# Assignment
From the listing below, extract each entry exactly as written, minus the images.

(Beginning of Data for review)

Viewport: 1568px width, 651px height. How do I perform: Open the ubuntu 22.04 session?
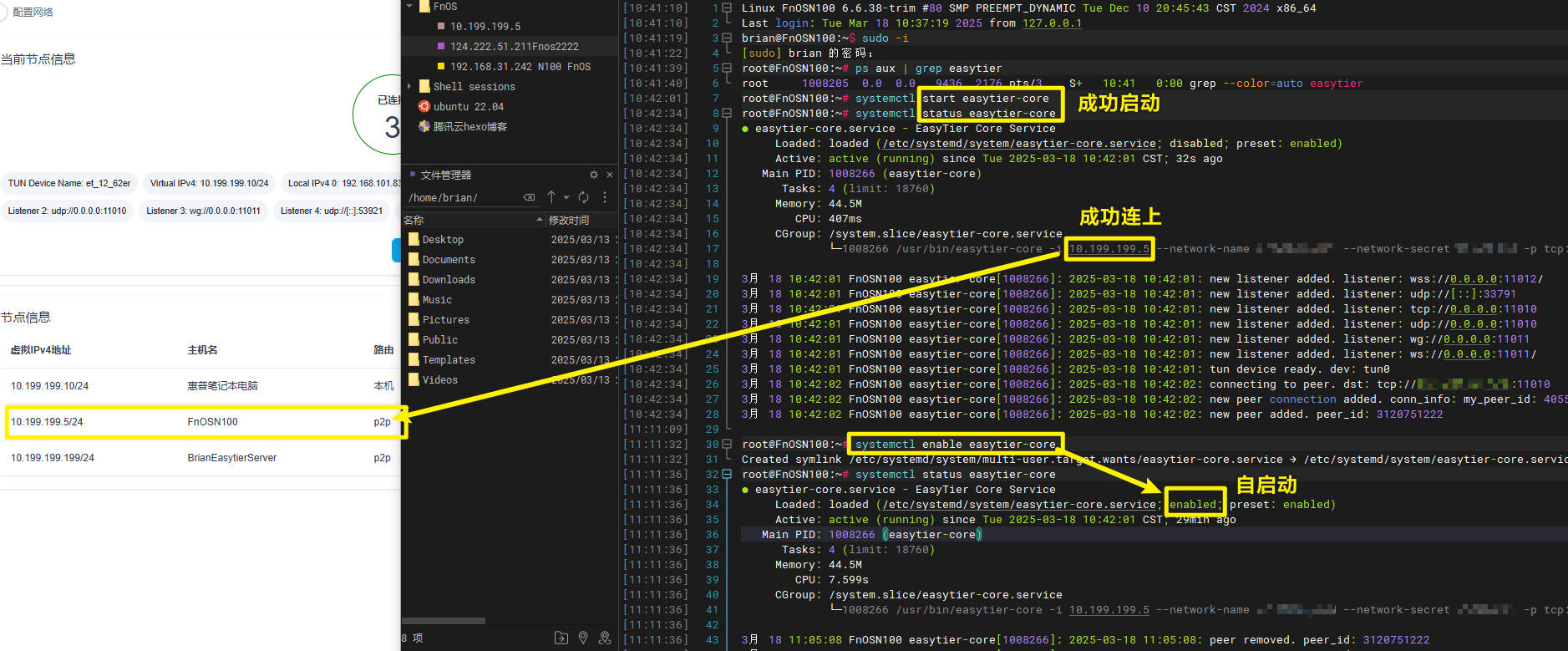468,107
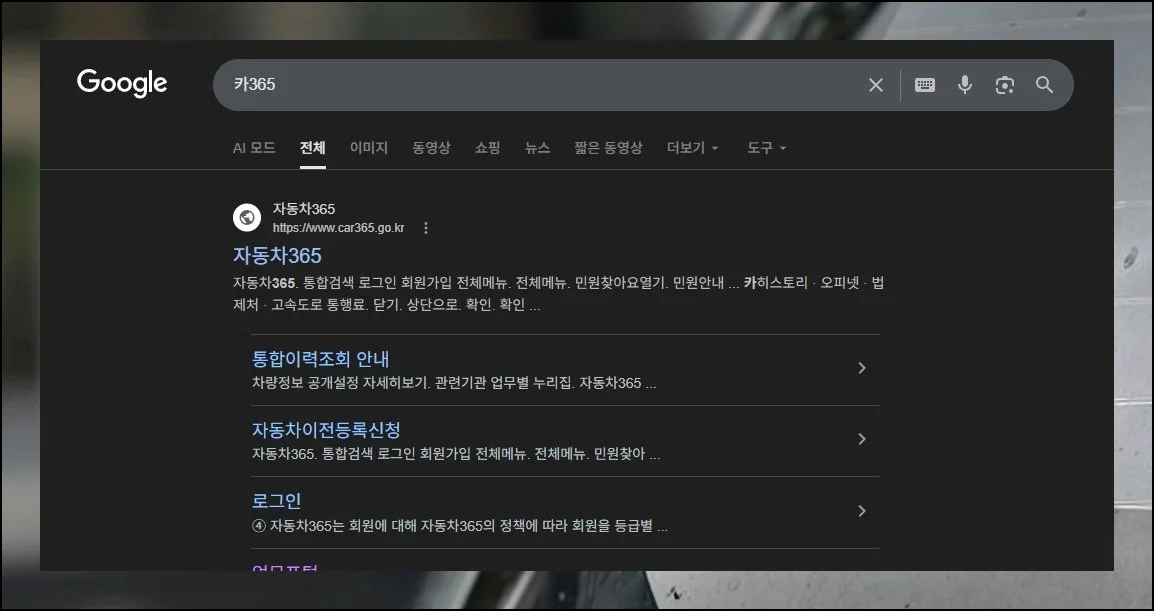Open Google Lens image search
Screen dimensions: 1154x611
[1004, 85]
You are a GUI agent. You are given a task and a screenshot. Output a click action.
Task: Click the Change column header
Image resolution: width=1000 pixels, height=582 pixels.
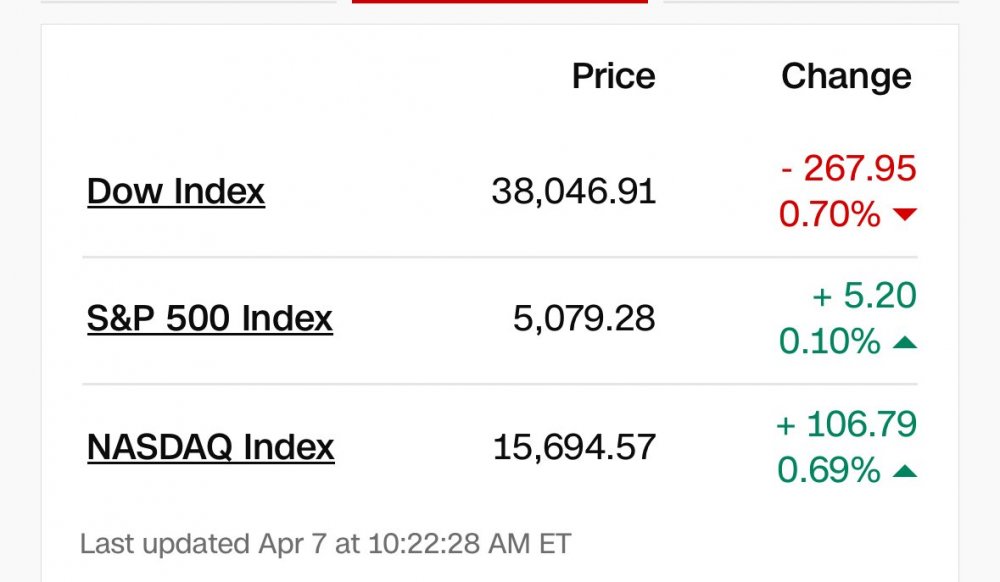tap(846, 77)
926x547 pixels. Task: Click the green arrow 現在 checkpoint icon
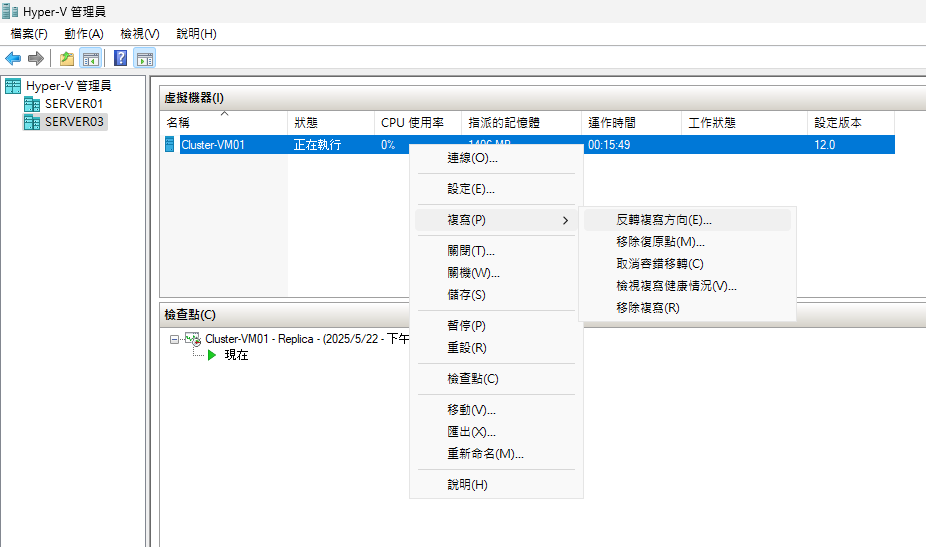pos(211,355)
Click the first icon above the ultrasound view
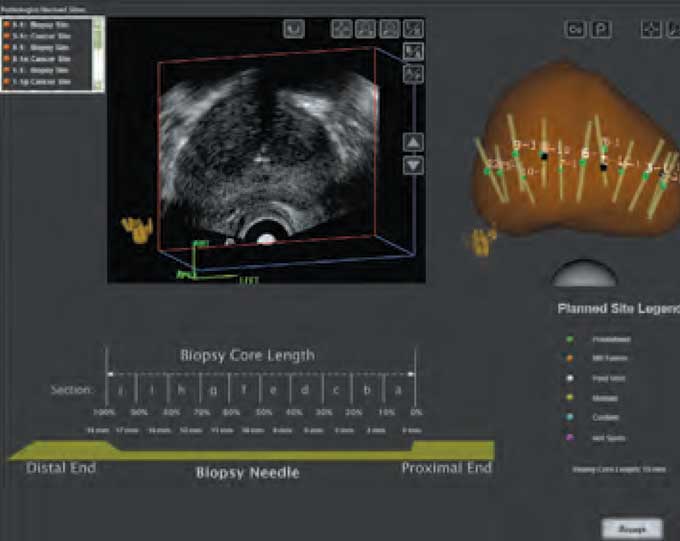Viewport: 680px width, 541px height. tap(294, 29)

(End of Data for review)

# Solution for this problem
Viewport: 1568px width, 651px height. How do I perform: Open the ubuntu 22.04 session?
468,107
Open Google Lens image search
Screen dimensions: 1154x611
[1004, 85]
You are a GUI agent. You are given a task and a screenshot. Output a click action.
Task: Click the Change column header
Image resolution: width=1000 pixels, height=582 pixels.
tap(846, 77)
926x547 pixels. Task: Click the green arrow 現在 checkpoint icon
pos(211,355)
Click the first icon above the ultrasound view
Viewport: 680px width, 541px height. tap(294, 29)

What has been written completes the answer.